The Cockroach Catcher

ned ludd carer said...

Health Service seems to be carrying out these reforms anyway, regardless of 'pause for listening' and no bill having been passed. Our own PCT 'dissolved itself' last week and passed on its functions to a range of Foundation Trusts etc..

We're unclear who to talk to now about my sons care package, that's got a large gap due to CQC registration rule changes. His care needs haven't changed - only the organizations administering the care package. But the result is a non provision and no one to hold accountable.

HyperCRYPTICal said...

Thanks for you kind comments folks.

blackdog: Much wisdom in your words my friend. Despite the 'five pledges' nothing has changed at all and the clueless politicians will plod on regardless.

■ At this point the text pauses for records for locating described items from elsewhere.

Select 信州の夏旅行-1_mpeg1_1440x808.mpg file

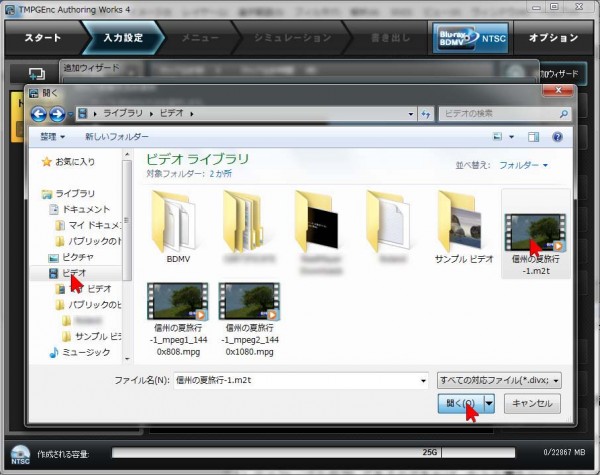175,312
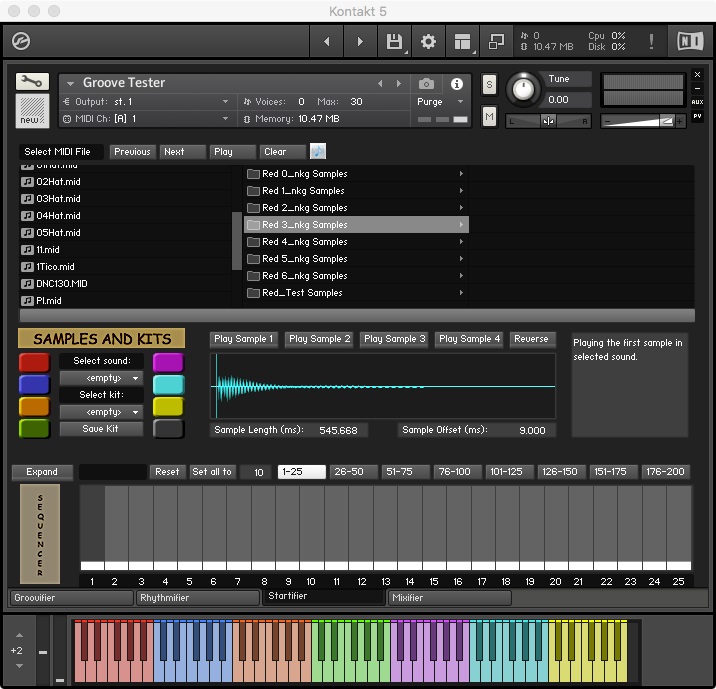
Task: Click the wrench edit instrument icon
Action: (33, 82)
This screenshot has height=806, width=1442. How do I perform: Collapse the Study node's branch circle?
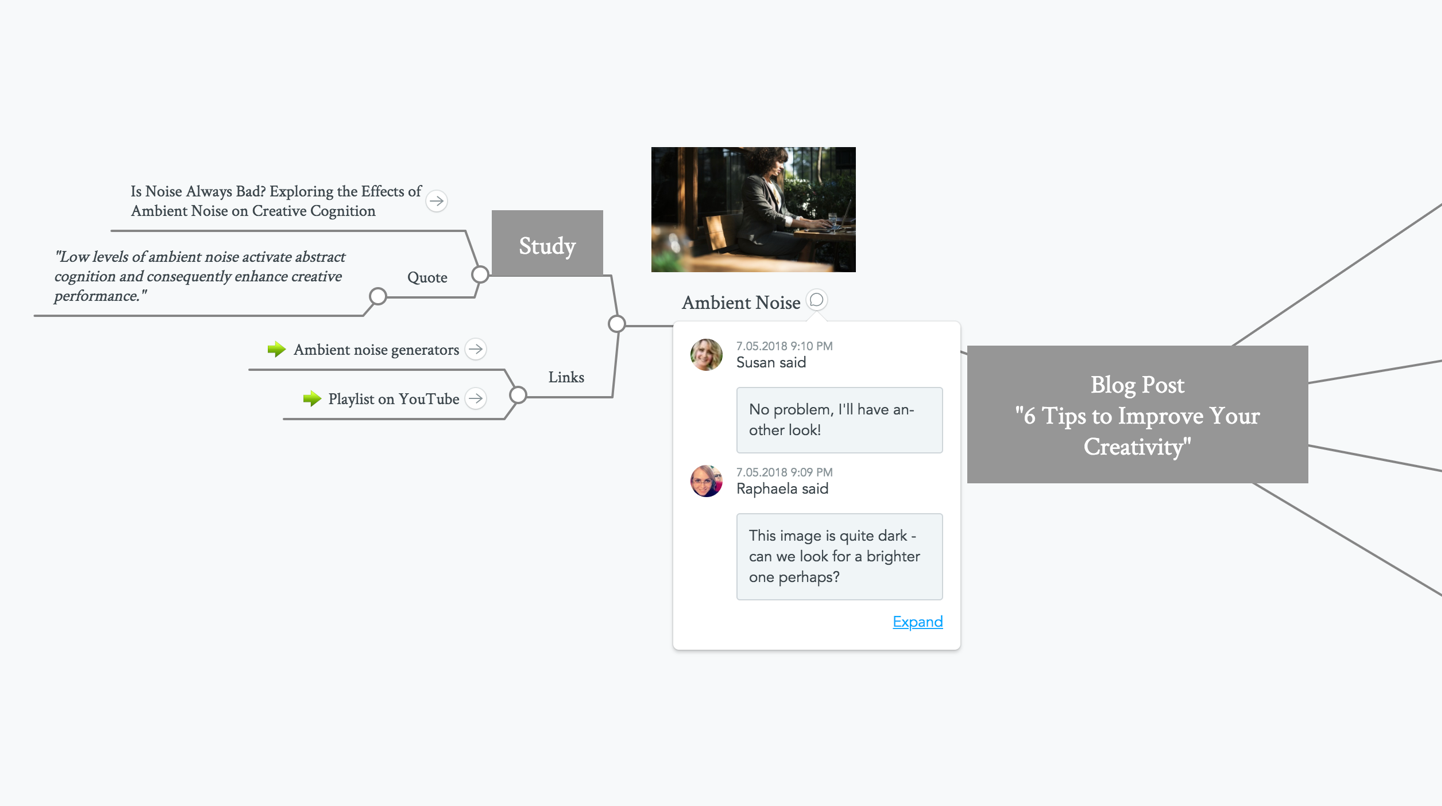tap(480, 274)
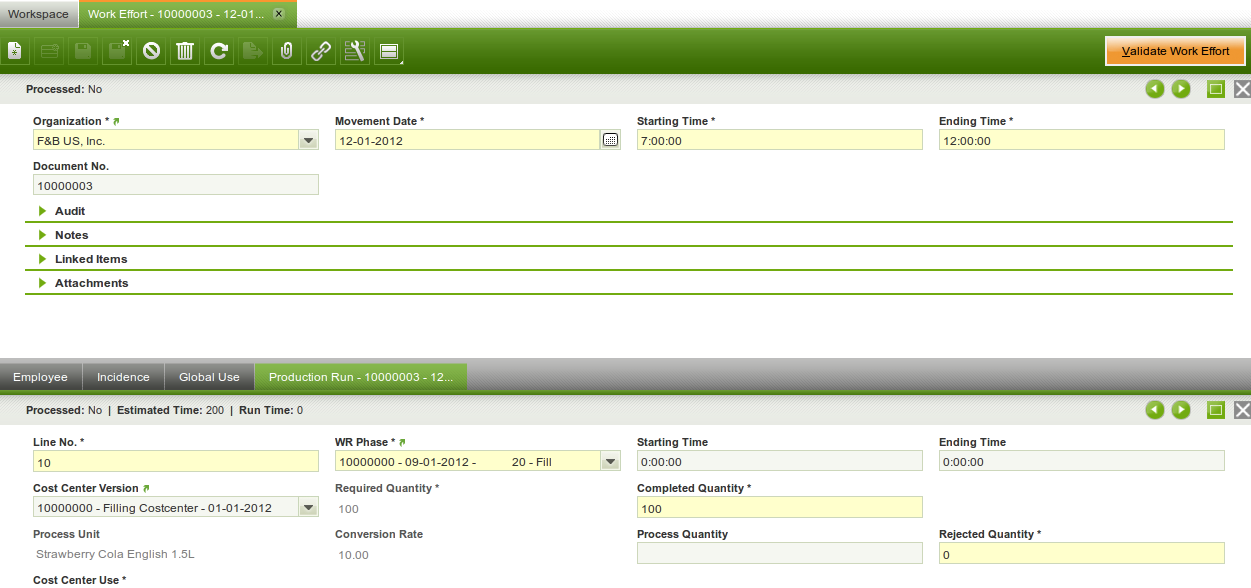Open the Movement Date calendar picker

point(610,141)
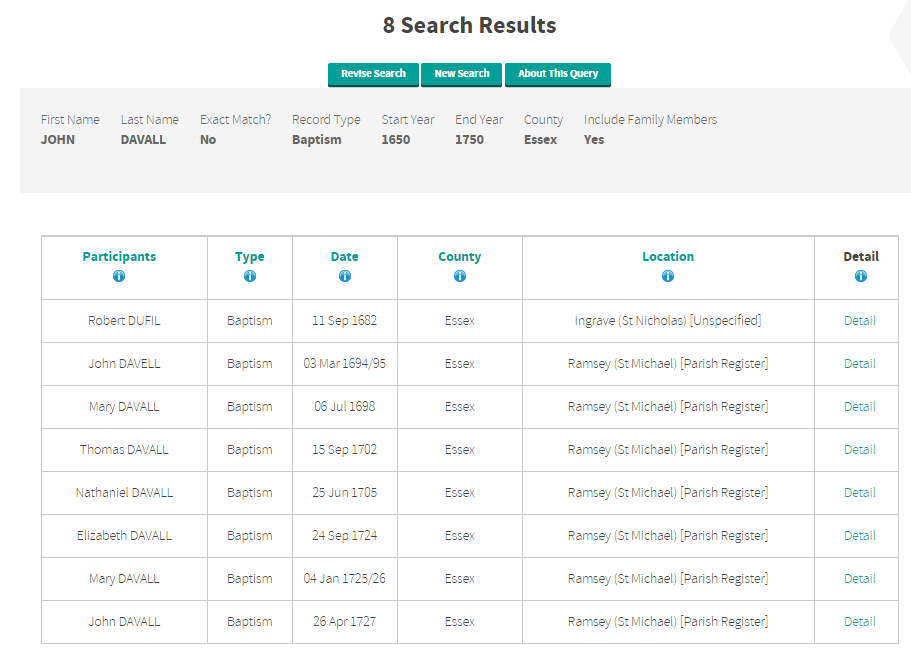
Task: Click info icon under Detail header
Action: tap(861, 276)
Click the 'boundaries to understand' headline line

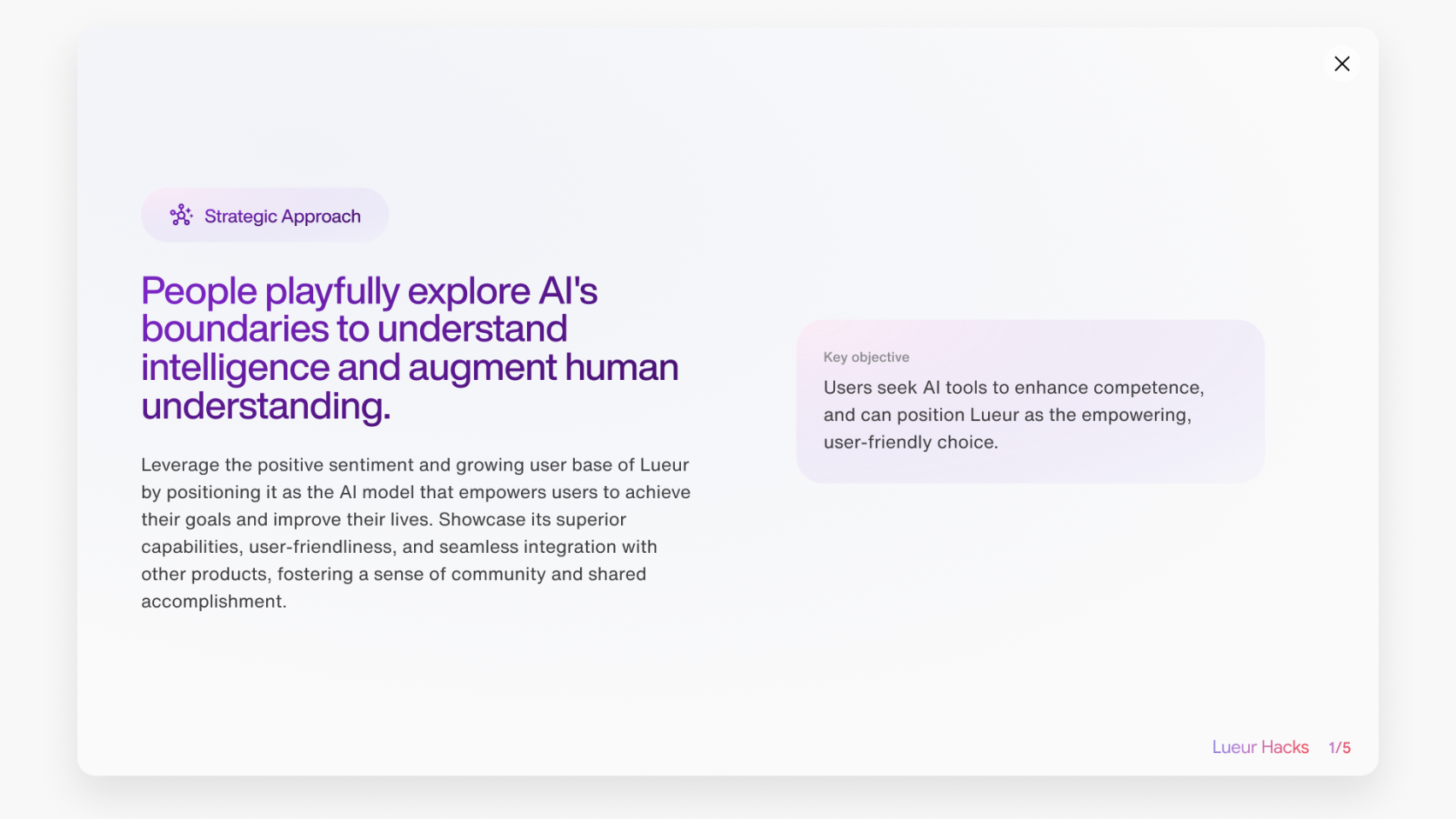[x=353, y=329]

With regards to wholly inappropriate privatisation - some time ago I noticed a private company offering foster care as its 'product' (emblazoned on the front of the building) and at first I couldn't understand it, couldn't fathom it out. I did not know until researching that foster care had become a private concern. You are correct - it is just not right.

Am Ang: Does look bad my friend. The PM spoke fine, but clever words. He is not for turning and as expected, the listening exercise was a sham. That said, I find it hard to believe that some/many are now appeased - but they are!

Ned: You are correct. Nothing paused in the 'pause for listening' and nor will it now. The goalposts haven't changed - merely the time in which the ball is expected to be kicked in. But has it really?

I am saddened to hear that difficulties re your sons care package continue. Lack of accountability shows the confusion, the mess of 'change.' Nothing truly thought out and people suffer because of it.

As Lansly himself is no longer accountable for the provision of our Health Service - not National anymore - those at the top, for the top layer of management (in whatever guise) will continue, it seems we are doomed.